--- Text segment ---
────────────────────

# Plamts aren't looking too good.



## jbrianchamberlin (Aug 31, 2009)

I've got some Amazon Swords that had been doing really good but now I'm getting dark brown spots on the leaves and some green fuzzy algae. Some other plant (can't think of the name) is losing a lot of leaves but I'm also getting a lot of new grown. Looks like the leaves closer to the base are thinning out and the stems are growing taller. I use Flourish and now am thinking maybe I need to bury some fertilizer tabs. Looks like I'm getting new Amazon Sword growth but everything looks dingy.


----------



## beaslbob (May 29, 2009)

FWIW I always have some leaves that "die" off. As long as new leaves are sprouting you should be ok. Just clip off the brown leaves if you don't like the looks.

also this sometimes happens because plants are adjusting to water only life.


my .02


----------



## James0816 (Jun 19, 2009)

By your description, it sounds as if you don't have enough light. Not knowing your setup...can't say for sure. Plants shed their bottom leaves and become "leggy" when light levels are low. The end result are leaves up top and bare on bottom. The plant does this to help survive the imbalance.


----------



## jbrianchamberlin (Aug 31, 2009)

I think I have more then enough light for the types of plants I have. I've got the 2 bulb T5 Glow lights... I'm thinking I've got some Hornwart that's shading the ludwig that's starting to lose it's leaves... plus I might have high phosphate levels because of the well water I'm using.


----------



## James0816 (Jun 19, 2009)

Shading is possible...see explanation above. ;o)


----------



## susankat (Nov 15, 2008)

Shading is one of the biggest problems with stem plants. You need to make sure that they are kept trimmed and nothing shading the bottoms that much. Mine will do that when they get over grown.

With the swords, I would put some fert tabs under them, they are heavy root feeders, and most of the time when you buy them in stores they are grown emersed and have to adjust to being submerged and you will loose the older leaves as it does that. Also are you using c02 and ferts. With high light you should be doing both.


----------



## jbrianchamberlin (Aug 31, 2009)

I'm not using Co2 simply because I really don't feel like spending another $200 on a set up. The DIY models aren't enough for 75 gallons.


----------



## armedbiggiet (Jun 9, 2009)

The 2L DIY model does enough for 75 gallon. But your problem sounds like lights to me. There are 2 kinds of T5... are you using the higher power one? At this point the kind of plants you are keeping don't need CO2 but even every 2-3 weeks of water change would help too.


----------



## jbrianchamberlin (Aug 31, 2009)

────────────────────

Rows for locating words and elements
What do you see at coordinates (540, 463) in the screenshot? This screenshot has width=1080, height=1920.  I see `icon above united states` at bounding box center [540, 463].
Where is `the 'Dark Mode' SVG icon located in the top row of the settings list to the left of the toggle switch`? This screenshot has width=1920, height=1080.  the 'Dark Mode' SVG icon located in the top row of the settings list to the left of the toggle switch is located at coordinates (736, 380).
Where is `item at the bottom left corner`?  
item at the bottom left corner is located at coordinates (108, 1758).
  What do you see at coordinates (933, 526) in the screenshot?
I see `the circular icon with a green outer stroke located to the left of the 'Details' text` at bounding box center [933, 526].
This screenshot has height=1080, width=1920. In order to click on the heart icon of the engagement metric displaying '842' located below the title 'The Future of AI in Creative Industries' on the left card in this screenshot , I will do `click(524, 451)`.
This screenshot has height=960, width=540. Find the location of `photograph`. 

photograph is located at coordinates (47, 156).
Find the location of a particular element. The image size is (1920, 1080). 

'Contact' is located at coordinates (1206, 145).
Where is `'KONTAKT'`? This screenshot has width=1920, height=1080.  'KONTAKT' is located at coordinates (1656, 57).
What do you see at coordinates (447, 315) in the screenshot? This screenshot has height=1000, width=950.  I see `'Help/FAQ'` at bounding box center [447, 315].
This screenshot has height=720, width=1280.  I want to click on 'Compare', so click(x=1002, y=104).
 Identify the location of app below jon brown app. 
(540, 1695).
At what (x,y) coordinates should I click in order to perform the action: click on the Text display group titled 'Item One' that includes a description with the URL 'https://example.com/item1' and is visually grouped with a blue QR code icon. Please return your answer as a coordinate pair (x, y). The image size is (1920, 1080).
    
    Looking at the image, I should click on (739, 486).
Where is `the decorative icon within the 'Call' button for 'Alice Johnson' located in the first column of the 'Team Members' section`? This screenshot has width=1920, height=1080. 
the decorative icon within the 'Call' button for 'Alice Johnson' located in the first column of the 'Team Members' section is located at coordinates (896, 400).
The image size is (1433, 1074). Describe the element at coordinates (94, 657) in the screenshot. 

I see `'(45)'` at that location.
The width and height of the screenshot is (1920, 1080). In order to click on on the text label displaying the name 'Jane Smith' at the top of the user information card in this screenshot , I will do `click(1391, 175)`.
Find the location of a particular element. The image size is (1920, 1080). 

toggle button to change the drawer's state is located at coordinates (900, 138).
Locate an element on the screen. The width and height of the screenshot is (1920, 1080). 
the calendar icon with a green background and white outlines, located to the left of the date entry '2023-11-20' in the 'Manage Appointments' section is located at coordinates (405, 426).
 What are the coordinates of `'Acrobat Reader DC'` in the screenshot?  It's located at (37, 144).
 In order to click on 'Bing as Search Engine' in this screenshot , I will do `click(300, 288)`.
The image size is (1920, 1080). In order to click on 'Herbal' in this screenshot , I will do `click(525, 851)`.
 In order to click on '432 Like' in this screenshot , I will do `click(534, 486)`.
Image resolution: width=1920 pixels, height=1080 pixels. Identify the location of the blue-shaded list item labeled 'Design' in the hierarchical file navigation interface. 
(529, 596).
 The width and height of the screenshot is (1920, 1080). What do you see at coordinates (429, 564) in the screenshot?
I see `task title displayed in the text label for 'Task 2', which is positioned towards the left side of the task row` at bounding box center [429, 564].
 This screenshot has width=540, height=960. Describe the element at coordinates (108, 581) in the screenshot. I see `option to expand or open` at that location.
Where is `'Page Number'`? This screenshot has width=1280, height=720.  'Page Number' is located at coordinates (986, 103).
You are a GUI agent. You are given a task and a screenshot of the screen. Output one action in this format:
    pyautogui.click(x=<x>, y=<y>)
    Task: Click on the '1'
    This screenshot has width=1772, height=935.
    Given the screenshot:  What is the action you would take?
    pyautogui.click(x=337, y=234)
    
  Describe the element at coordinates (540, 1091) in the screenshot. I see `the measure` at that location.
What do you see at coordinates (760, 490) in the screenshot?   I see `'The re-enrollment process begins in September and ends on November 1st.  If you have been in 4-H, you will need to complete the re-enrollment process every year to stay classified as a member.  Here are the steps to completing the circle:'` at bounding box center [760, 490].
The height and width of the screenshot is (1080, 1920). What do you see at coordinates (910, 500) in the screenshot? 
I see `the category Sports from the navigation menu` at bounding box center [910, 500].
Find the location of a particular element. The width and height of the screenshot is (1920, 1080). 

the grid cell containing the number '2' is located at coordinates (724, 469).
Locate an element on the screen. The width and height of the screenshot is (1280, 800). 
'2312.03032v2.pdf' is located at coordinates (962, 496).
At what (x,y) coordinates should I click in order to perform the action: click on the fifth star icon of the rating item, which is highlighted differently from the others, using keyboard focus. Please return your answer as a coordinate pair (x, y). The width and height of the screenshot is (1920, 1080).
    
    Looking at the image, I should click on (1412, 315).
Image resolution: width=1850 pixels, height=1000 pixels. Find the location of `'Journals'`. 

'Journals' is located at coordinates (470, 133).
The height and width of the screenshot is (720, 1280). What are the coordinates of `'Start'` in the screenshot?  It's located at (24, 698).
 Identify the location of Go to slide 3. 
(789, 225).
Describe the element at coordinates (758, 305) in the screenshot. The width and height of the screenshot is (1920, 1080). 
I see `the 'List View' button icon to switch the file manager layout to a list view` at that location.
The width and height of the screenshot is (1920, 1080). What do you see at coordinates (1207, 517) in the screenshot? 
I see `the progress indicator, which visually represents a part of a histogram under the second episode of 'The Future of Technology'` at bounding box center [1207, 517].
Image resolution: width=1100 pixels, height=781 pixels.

────────────────────

--- Directives ---
a – In the rows, from the line with "Image resolution: width=1920" to the line with "center [429, 564].", switch "file navigation" to "folder navigation" and give those lines again with everything else unchanged.
b – Pick up the aquarium plant thread from its last line and continue it.

--- Outputs by task ---
a –
Image resolution: width=1920 pixels, height=1080 pixels. Identify the location of the blue-shaded list item labeled 'Design' in the hierarchical folder navigation interface. 
(529, 596).
 The width and height of the screenshot is (1920, 1080). What do you see at coordinates (429, 564) in the screenshot?
I see `task title displayed in the text label for 'Task 2', which is positioned towards the left side of the task row` at bounding box center [429, 564].

b –
Been doing weekly water changes. I'm trying the plant tabs now instead of the liquid. And I moved the ludwiga so we'll see how it does where light can reach the entire plant.


----------



## jbrianchamberlin (Aug 31, 2009)

Been doing weekly water changes. I'm trying the plant tabs now instead of the liquid. And I moved the ludwiga so we'll see how it does where light can reach the entire plant. 

I ended up tossing the hornwort... loved the way it looked and it really filled out well and grew fast, but damn it left a mess behind. Stuff was always breaking off and floating around. I'm still finding pieces of it in my tank.


----------



## James0816 (Jun 19, 2009)

Yep...good ole hornwort...it sheds like crazy.


----------



## Dmaaaaax (Nov 20, 2008)

jbrianchamberlin said:


> I've got some Amazon Swords that had been doing really good but now I'm getting dark brown spots on the leaves and some green fuzzy algae. Some other plant (can't think of the name) is losing a lot of leaves but I'm also getting a lot of new grown. Looks like the leaves closer to the base are thinning out and the stems are growing taller. I use Flourish and now am thinking maybe I need to bury some fertilizer tabs. Looks like I'm getting new Amazon Sword growth but everything looks dingy.


It sounds like a lack of nutrients, especially iron and/or potassium. This will cause some brown spots, which in tern causes nutrients to leak from the leaf, which then promotes the growth of the algae. I would cut off the bad leaves and focus on making the new growth better by adding root tabs or a liquid fert. Add more (volume) or fert more often, as your plants get bigger. You can't keep dosing the same amount as when you first start.

As for the other plant, if you don't keep them trimmed they will eventually die at the base and grow taller and skinny. If you are too late, I would cut the top and re-plant that, and remove the skinny base.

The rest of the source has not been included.